From: Michael Hall (info@mondoseo.com)
Date: Thu Jul 20 2006 - 23:50:35 CDT
I am developing a multilingual website. After considering various
options, I've gone with a subdomain for each language
(IT,FR,DE,JP,KR,ZH). It is not as much work as it sounds as there is a
lot of shared PHP code, lots of language stored in arrays in UTF-8 text
files, and symbolic linking etc. I'm working on Fedora 3 and hosting on
Linux/Apache platform.
My first question is that while UTF-8 encoding seems to be working fine
for all languages at the moment, am I heading for trouble with CJK
languages in particular? Is Unicode really viable for websites in CJK
languages?
I realise that members of this list will probably be more upbeat about
Unicode than some, but at the end of the day my client just wants as
many users as posible to see and read his webpages. That means Internet
Explorer of course (I'm using Firefox for development).

**Exercise instructions:**
• 1. Translate this sentence from the post about building a multilingual website into French: "It is not as much work as it sounds as there is a lot of shared PHP code, lots of language stored in arrays in UTF-8 text files, and symbolic linking etc."
• 2. Summarize the post about building a multilingual website in two sentences.
• 3. Write the next part of the post about building a multilingual website, picking up after its last sentence.

**Source material:**
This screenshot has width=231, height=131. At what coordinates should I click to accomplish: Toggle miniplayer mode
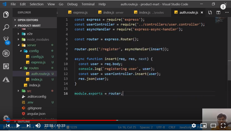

**Task-by-task outputs:**
• 1. Ce n'est pas autant de travail qu'il y paraît, car il y a beaucoup de code PHP partagé, beaucoup de texte linguistique stocké dans des tableaux dans des fichiers texte UTF-8, ainsi que des liens symboliques, etc.

• 2. The writer is building a multilingual website with a subdomain for each language, relying on shared PHP code, language arrays in UTF-8 text files and symbolic links, working on Fedora 3 and hosting on Linux/Apache. He asks whether Unicode is really viable for websites in CJK languages, since his client wants as many users as possible to read the pages, which means Internet Explorer users.

• 3.
Also, we're interested in search engines picking up and indexing the
text. Particularly Google and Baidu. Is UTF-8 a good choice for this?
One final question if I may. Does anyone know whether search engines
make any sense out of text encoded as character entities? The browser
certainly does, but I'm wondering what a search engine sees. Do they
interpret the entities or just see numbers?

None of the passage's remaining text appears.